§ What you will do
Quote the listing below word for word, starting at the line that contains "Where should I" and continuing through its end. Leave the pictures out of your answer.

## START Exercise inputs

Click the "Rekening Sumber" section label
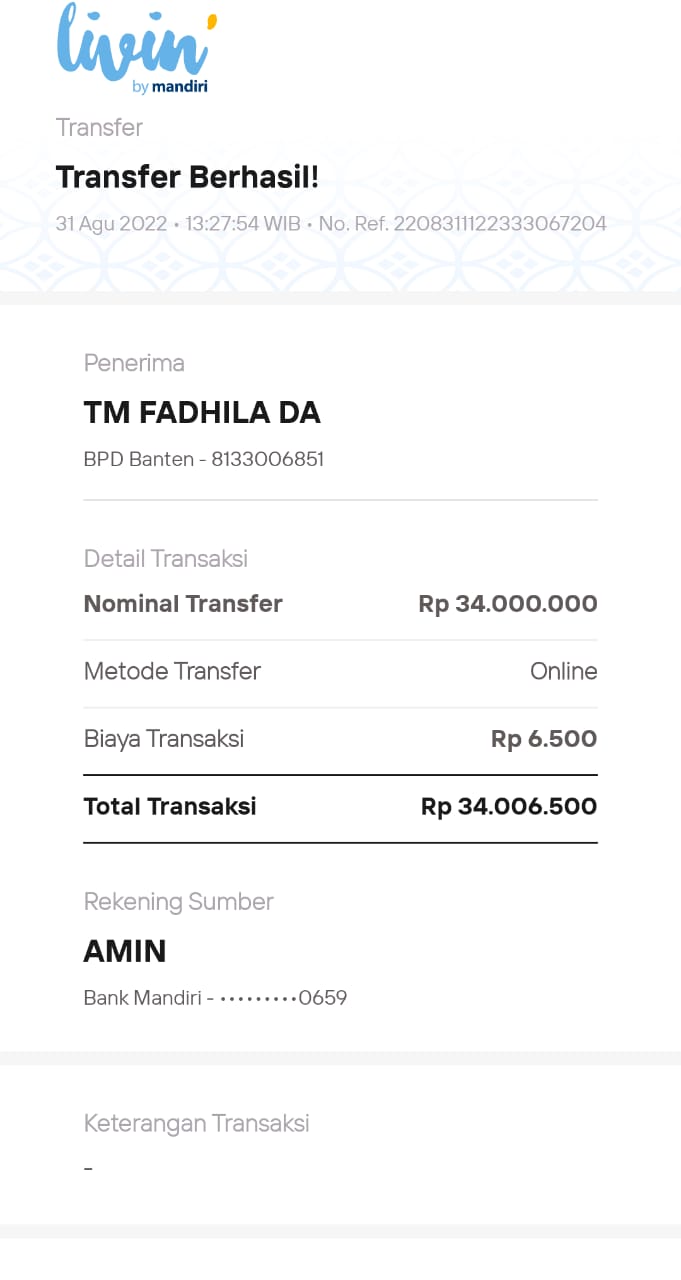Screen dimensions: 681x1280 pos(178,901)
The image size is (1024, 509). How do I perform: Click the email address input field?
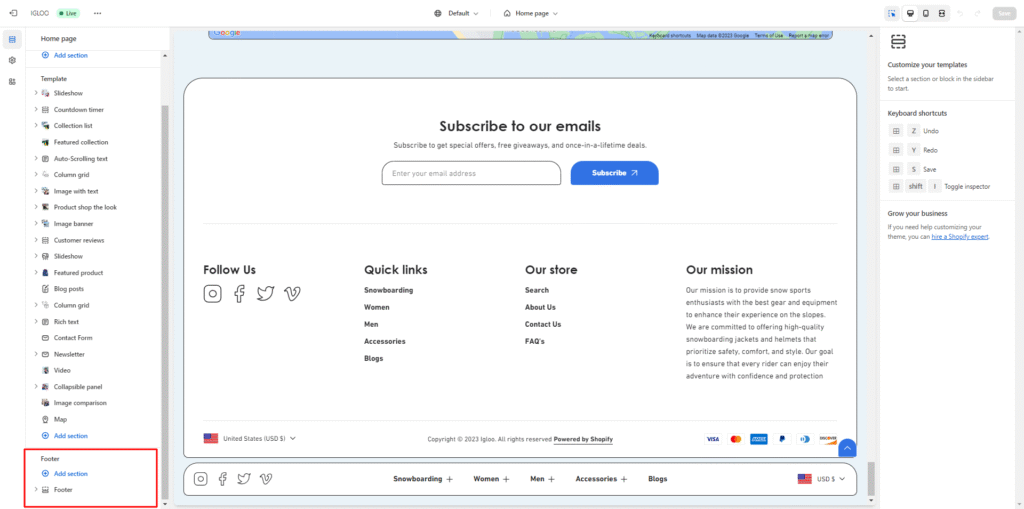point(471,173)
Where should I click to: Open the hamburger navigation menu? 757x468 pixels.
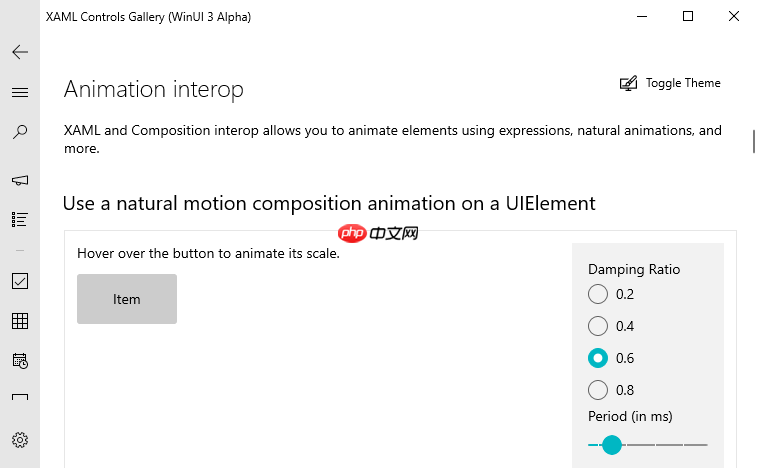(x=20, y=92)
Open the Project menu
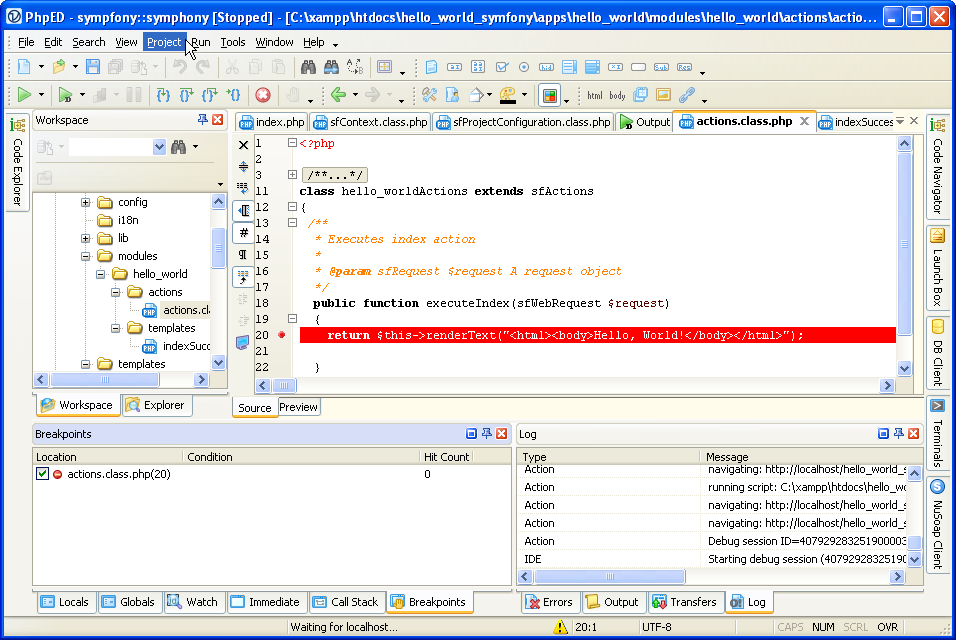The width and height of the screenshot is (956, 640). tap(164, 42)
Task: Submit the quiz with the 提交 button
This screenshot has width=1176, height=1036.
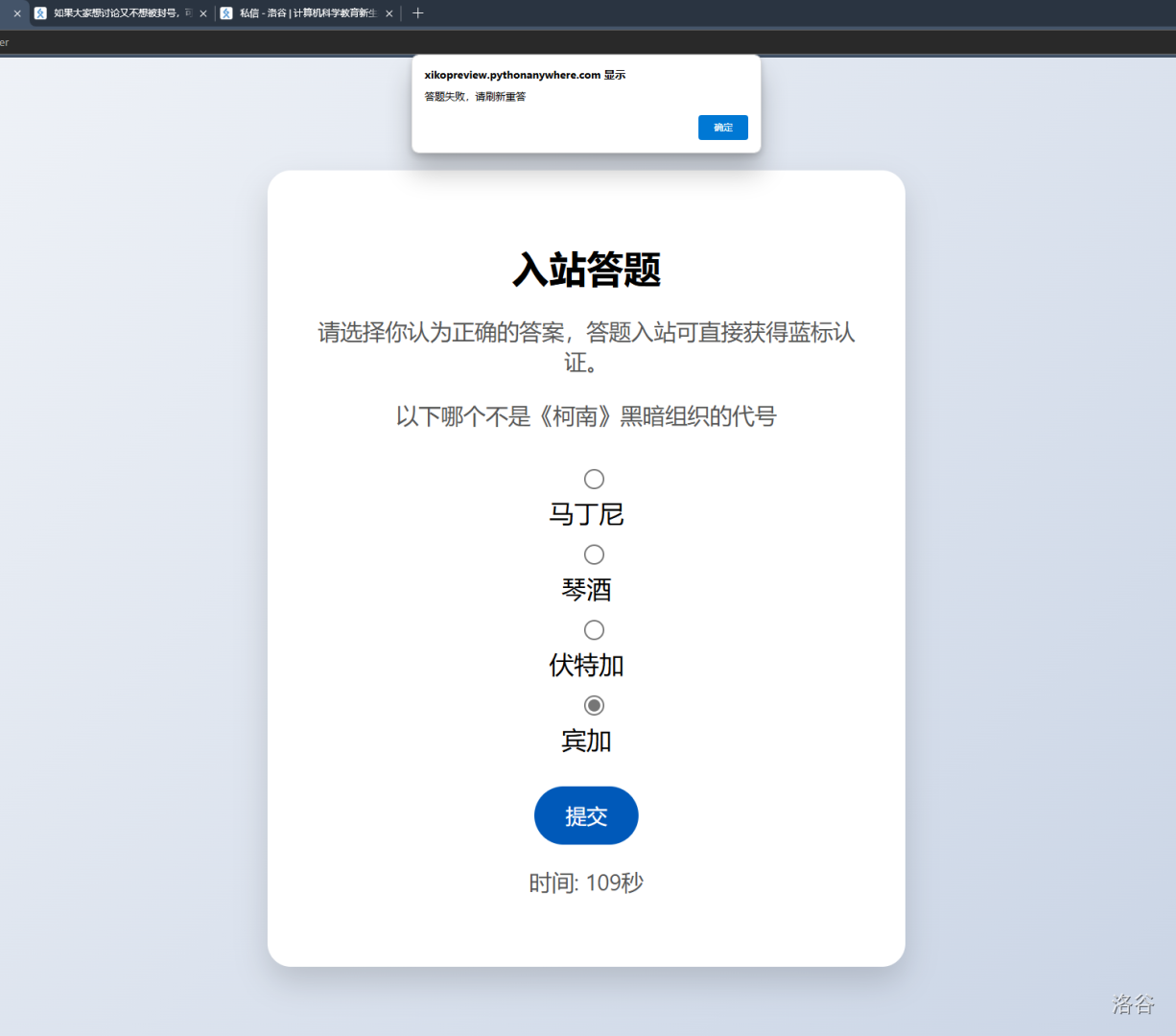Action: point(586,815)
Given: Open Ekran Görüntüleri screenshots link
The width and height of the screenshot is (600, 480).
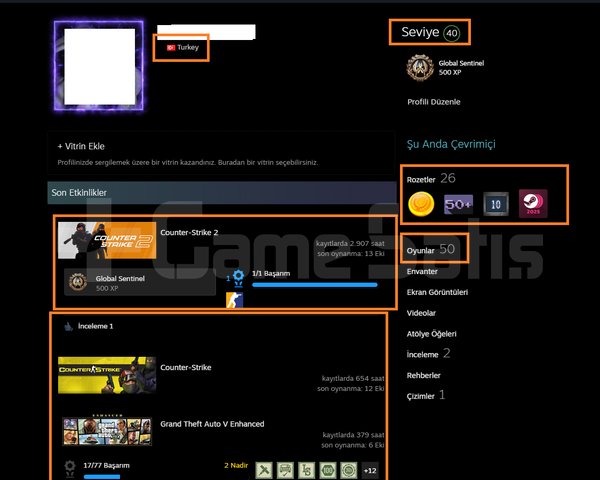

## END Exercise inputs

§ Exercise solution
Where should I click to: Open the hamburger navigation menu? 757x468 pixels.
(x=20, y=92)
Open the Project menu
The width and height of the screenshot is (956, 640). tap(164, 42)
Task: Submit the quiz with the 提交 button
This screenshot has width=1176, height=1036.
Action: point(586,815)
Given: Open Ekran Görüntüleri screenshots link
The width and height of the screenshot is (600, 480).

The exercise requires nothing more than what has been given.